EXERCISE DIRECTIONS:
Starting at the line that contains "Task: Uncheck the 保存检测结果 checkbox", repeat each line of the listing below through the last one, exactly, and leave out every picture.

DATA UNDER STUDY:
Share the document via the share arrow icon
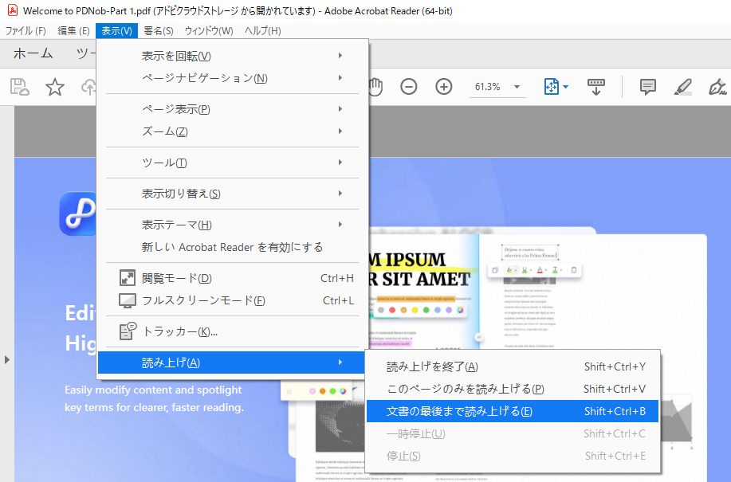The width and height of the screenshot is (731, 482). [x=88, y=86]
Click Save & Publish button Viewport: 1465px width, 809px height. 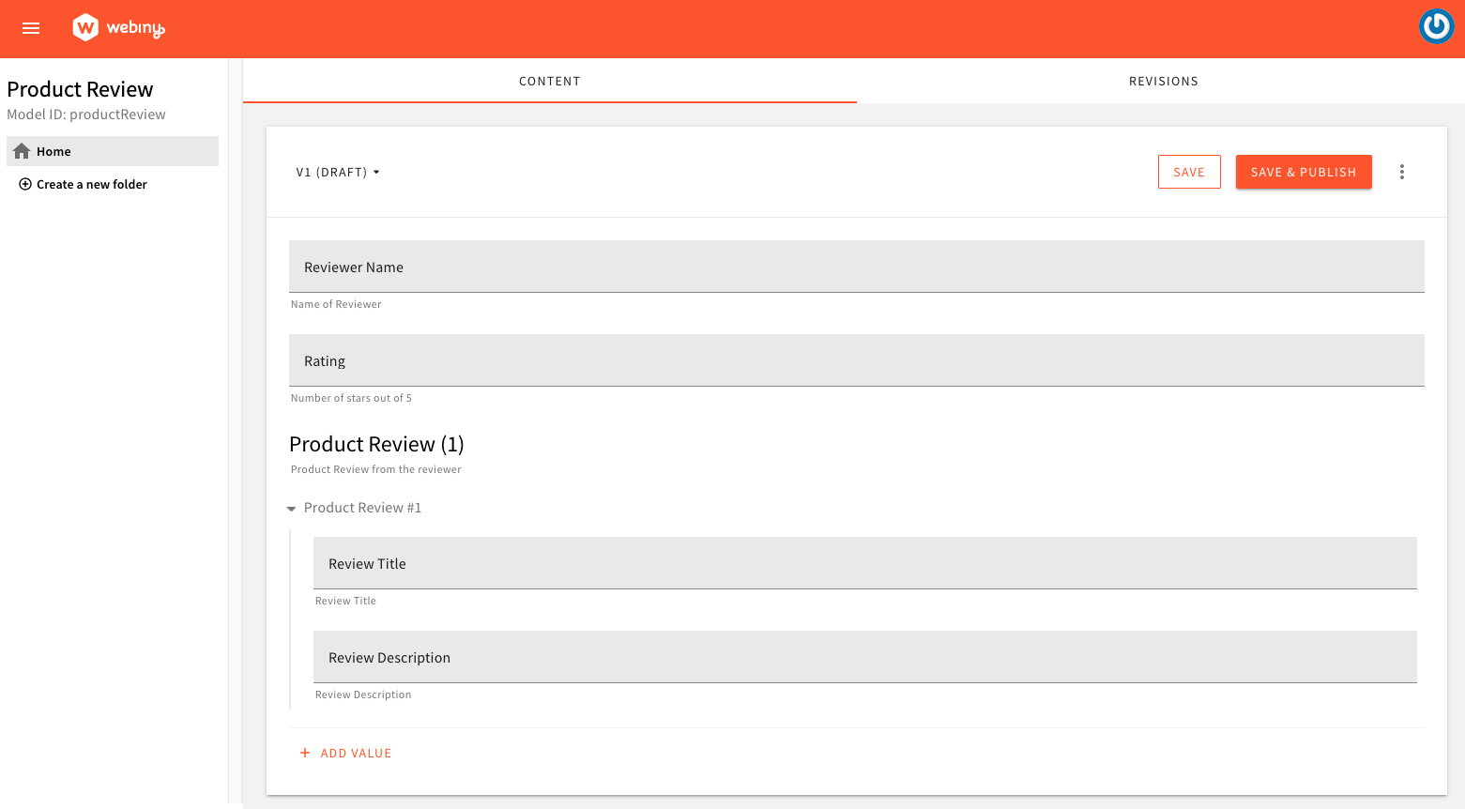click(1303, 172)

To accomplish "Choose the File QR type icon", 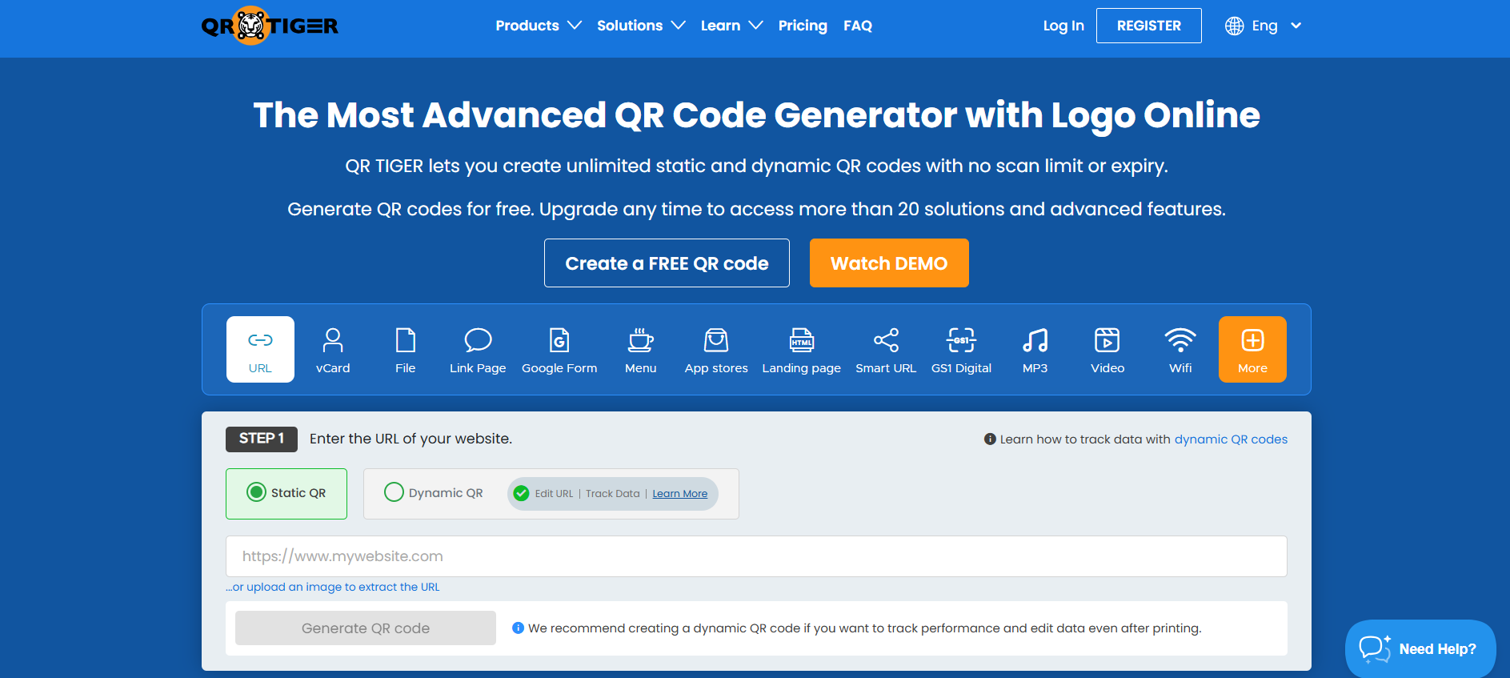I will pos(406,341).
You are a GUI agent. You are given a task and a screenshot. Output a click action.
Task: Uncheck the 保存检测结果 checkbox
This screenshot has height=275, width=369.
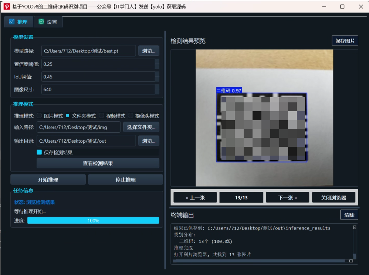[39, 152]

RESPONSE TO THIS TASK:
Task: Uncheck the 保存检测结果 checkbox
This screenshot has height=275, width=369.
[39, 152]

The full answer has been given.